§ DOCUMENT PASSAGE:
The inability to exchange key product-design characteristics and analyze their impact on manufacturing can be seen in the following situation. An airborne weapon system experienced problems with wing flutter and stiffness, which impacted the handling and performance profile of the aircraft. When the production-development team discovered the problems, they were so far into system development that they could only propose two options. One option was to improve the actual structural stiffness of the aircraft by adding additional stiffeners to the wing. The second option was to improve the performance of the actuators connected to the wing structure to compensate for the flutter and provide tighter actuation control. The development team picked the second option to avoid increasing the weight of the aircraft. It is important to note that a full analysis of the impact of the first option was never performed to determine exactly how much the weight would increase. The inherent problems in deciding to improve the actuators were not completely discovered until five years into the decision cycle; at that point, not only did they discover manufacturing problems, but the design team realized they had locked in increased support costs for the aircraft. The decision to improve the actuators to meet the performance profile of the system either required more space in the wing structure for larger actuators and more hydraulics or additional boring operations to resize the actuator and increase performance. To enlarge the wing structure, the profile of the aircraft would need to be modified and would once again increase the weight. The decision was to bore out the actuators, but this affected the reliability of the components and led to major support and maintenance costs for the system. Later, it was discovered the change in the actuator also increased the power draw to the limits of the aircraft.
The capability to fully evaluate the end-to-end ramifications of the two original options does not currently exist. In the past, modeling and simulation initiatives have focused between two paradigmsdesign and manufacturing analysis and design and system performance. Effort must now be focused on making a full link in performance, design, manufacturability, and affordability.
|Figure 1. The integrated disk design and manufacturing objective is to demonstrate geometry and finite element based MDO for complex product and process development.|
The cross-disciplinary communications are accomplished through the use of a multidisciplinary optimization language (MDOL).2 The MDOL is used to define the connections between commercial off-the-shelf and custom analysis packages. This language allows the software environment for specific processes to be extended and customized. The design parameters for a product can be tied to specific knowledge bases and programs that maximize the design parameters for the manufacturing processes that will produce them.

§ WHAT THIS EXERCISE ASKS:
1. In the passage on the wing flutter problem, why did the development team choose to improve the actuators rather than add stiffeners to the wing?
2. Name all the areas that, according to the passage on the wing flutter problem, effort must now be focused on linking fully.
3. Continue the passage on linking product design to manufacturing from its last sentence.

§ LISTED RECORDS:
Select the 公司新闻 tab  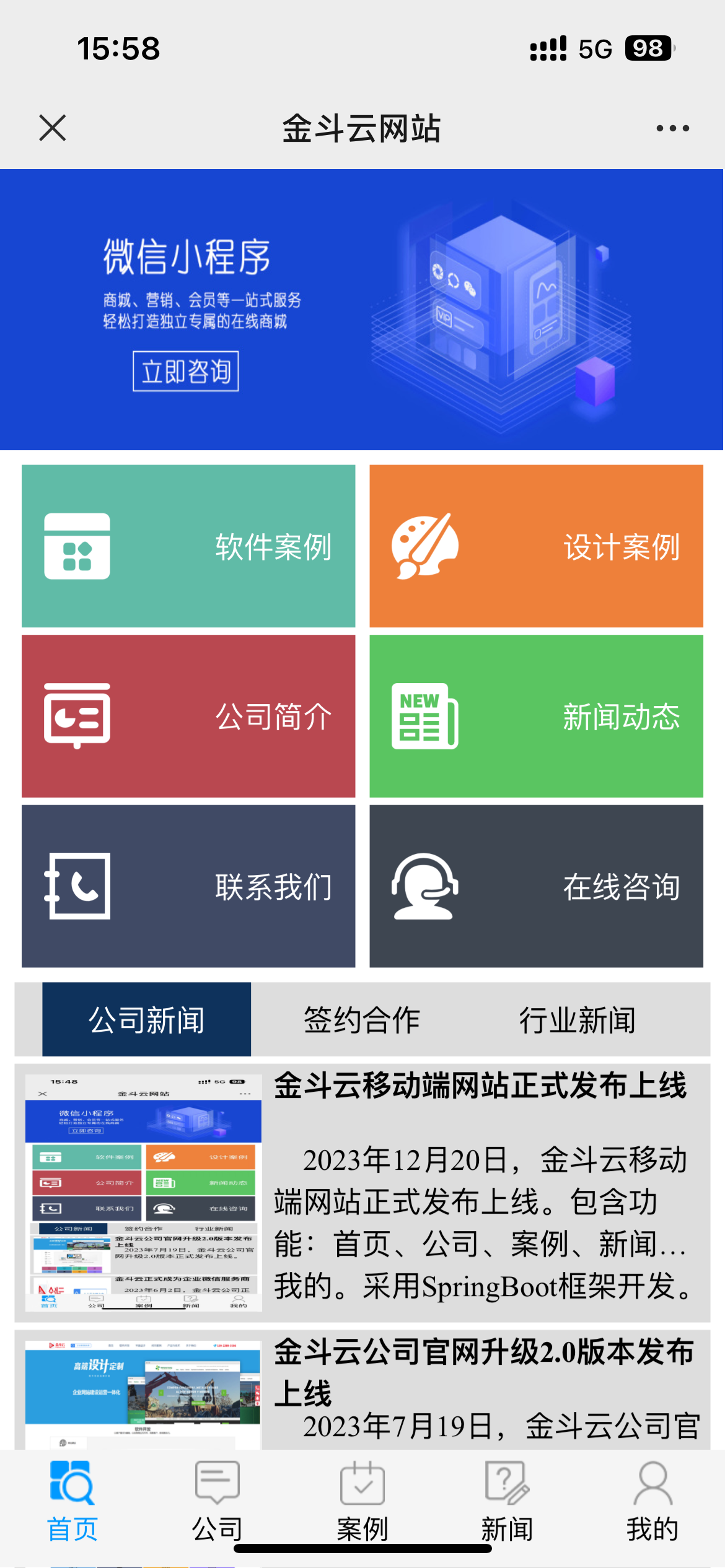[146, 1021]
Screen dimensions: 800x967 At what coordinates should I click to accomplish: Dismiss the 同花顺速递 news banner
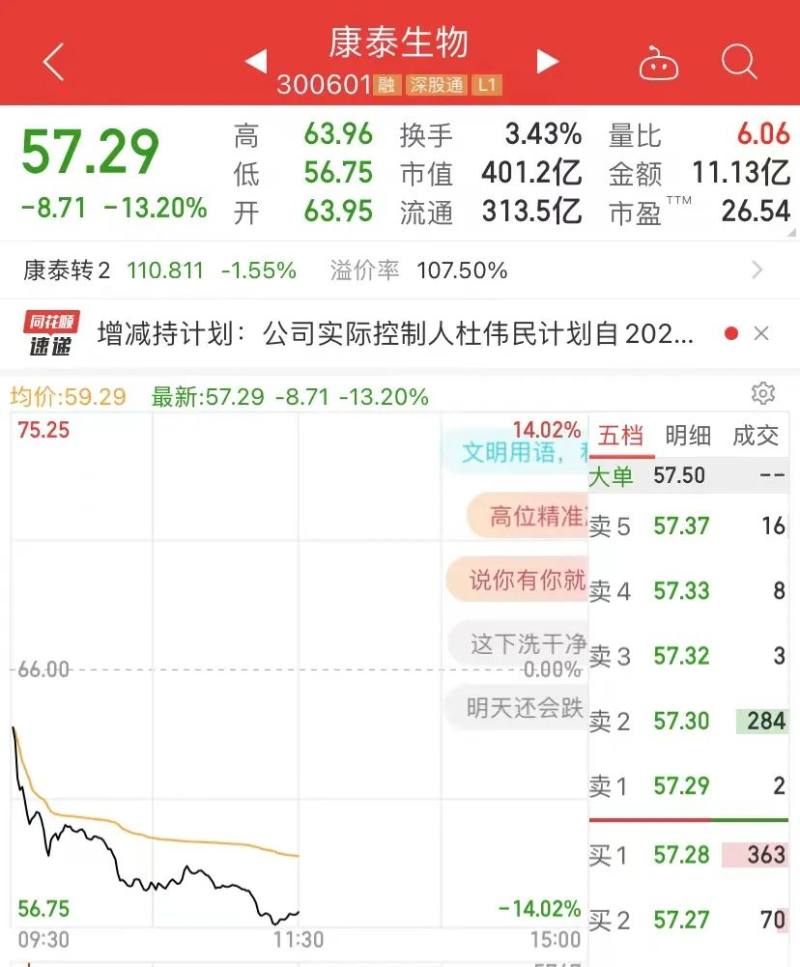(761, 334)
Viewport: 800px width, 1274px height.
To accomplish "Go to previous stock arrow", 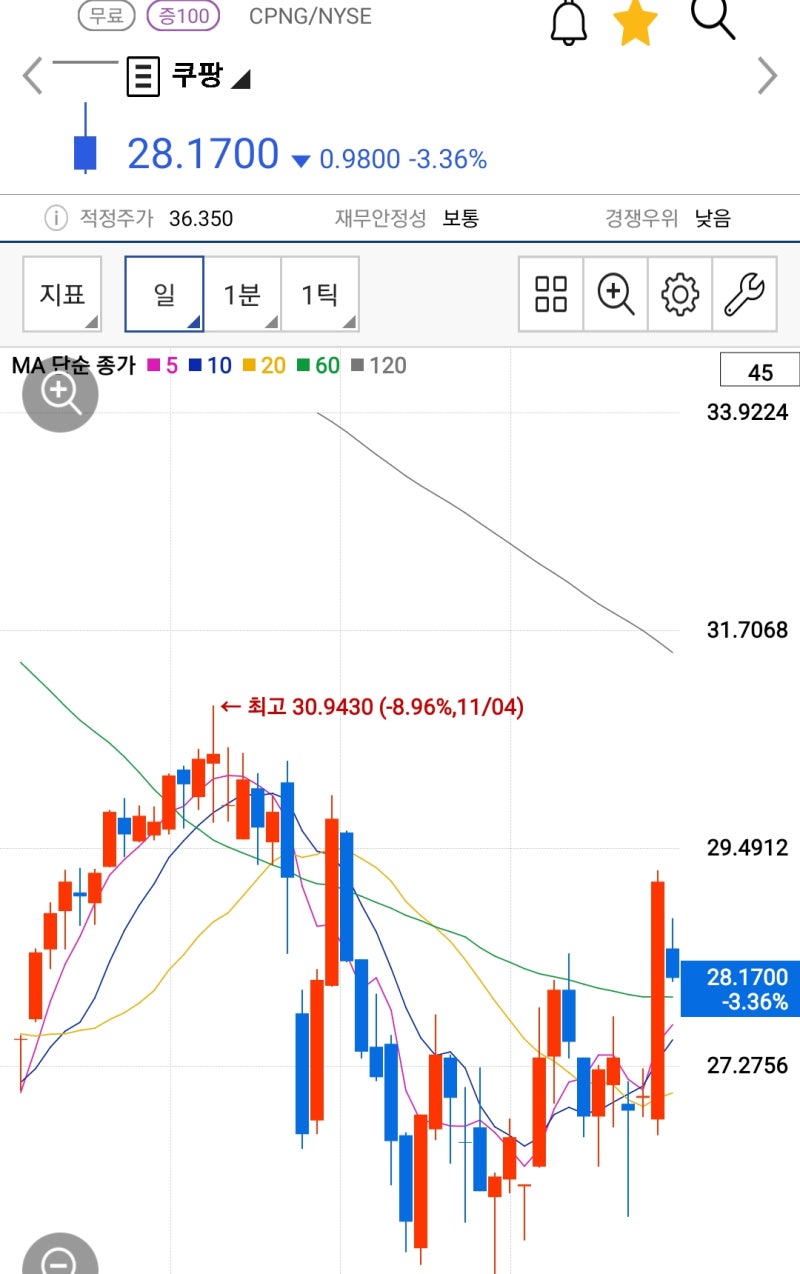I will [x=33, y=76].
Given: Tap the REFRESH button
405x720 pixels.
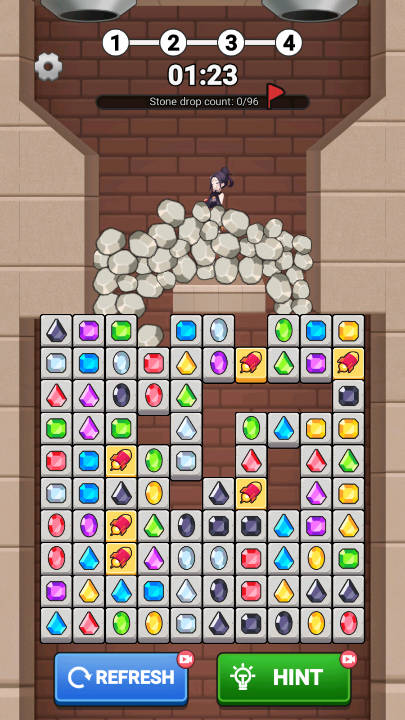Looking at the screenshot, I should tap(121, 679).
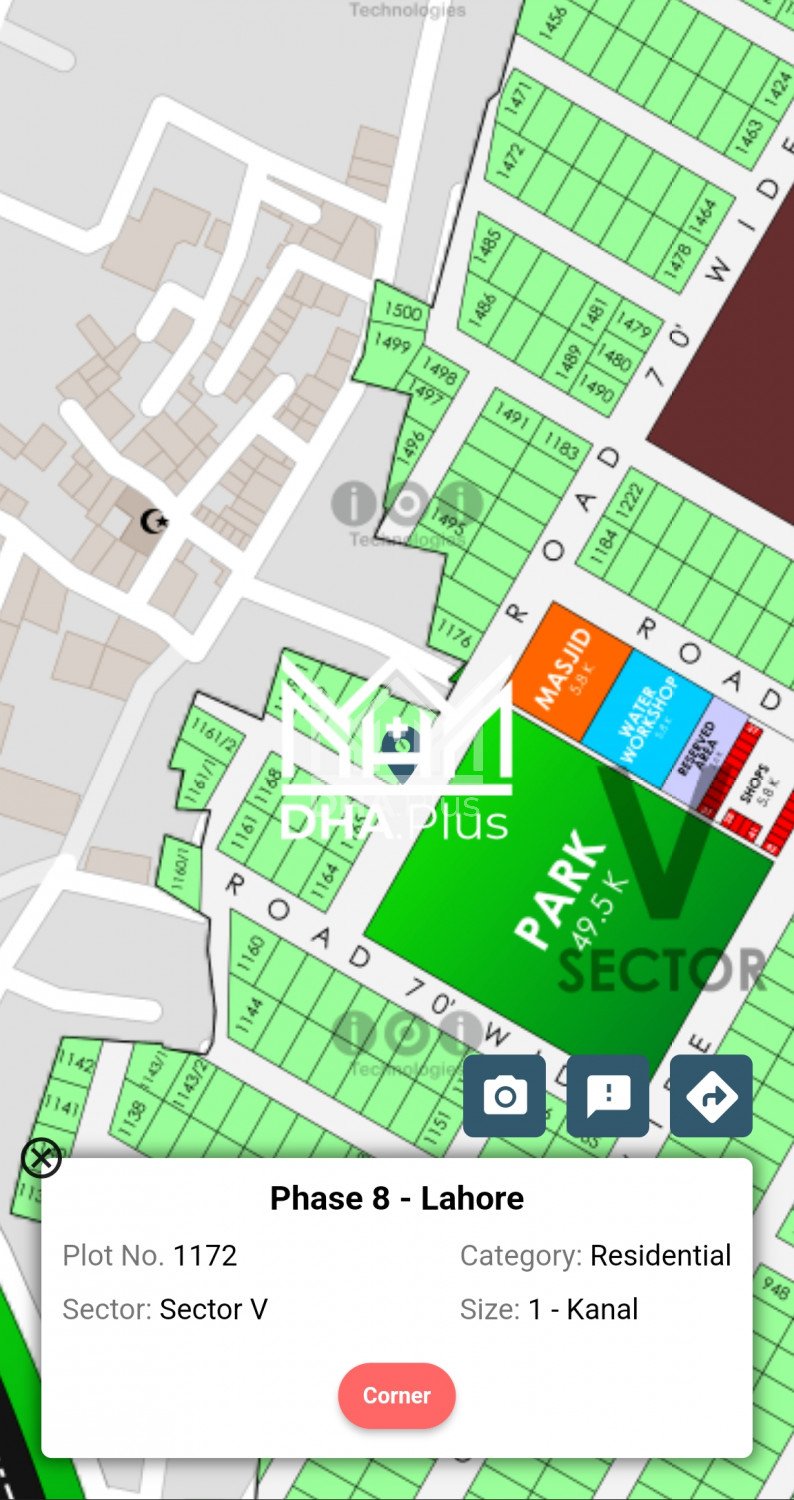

§ ANSWERS BY TASK:
1. To avoid increasing the weight of the aircraft.

2. Performance, design, manufacturability, and affordability.

3.
An example of the interdigitation method was used to optimize the process of roll forming a disk for a turbine-blade assembly. The objective of the roll forming was to produce a disk as close as possible to the near-net shape of the final disk form. The closer the disk is to final form, the greater the reduction in labor and costs to machine and finish the disk to its actual final form. Several problems arose in the manufacturing process as roll forming was used to finish the disk to near-net shape. After roll forming, the disk was machined and heat treated. During the heat-treating process, residual stresses were introduced into the disk, which caused warping and axial distortion as the disk cooled. It was discovered that the uneven cooling of the disk allowed the residual stresses to cause physical distortions.
Using the COE program, data were collected from the process; by tracking design variable history, a knowledge base was derived about the cooling characteristics of the features of the disk. Using this information, a customized finite-element analysis program was used to build a heat management profile. This profile analyzed cooling rates of different sections of the disk. By using the parameterized design features of the disk, a heat management plan was derived to control heat dissipation at each section of the disk (Figure 1).
The design variables were tied directly into the heat treating process used during the manufacture of the component. Using this capability, coordination between the design of the disk and manufacturing contraints were modeled to obtain the desired characteristics of the product. Cooling was uniformly distributed across the disk, and maximum stresses were reduced by 80 percent.
|Figure 2. The SAVE architecture.|
The SAVE WFM provides graphic process modeling and execution. It is implemented in java to provide full platform independence. The WFM software defines dependency relationships among the components of the process with decomposition down to the activity level. The query manager (QM) is a java application that provides the capability to browse, create, modify, and delete objects in the SDM. The SAVE QM does not interface directly with either the simulation tools or the WFM; its sole purpose is to provide access to information in the SDM through a mechanism other than the simulation tools within the SAVE tool suite.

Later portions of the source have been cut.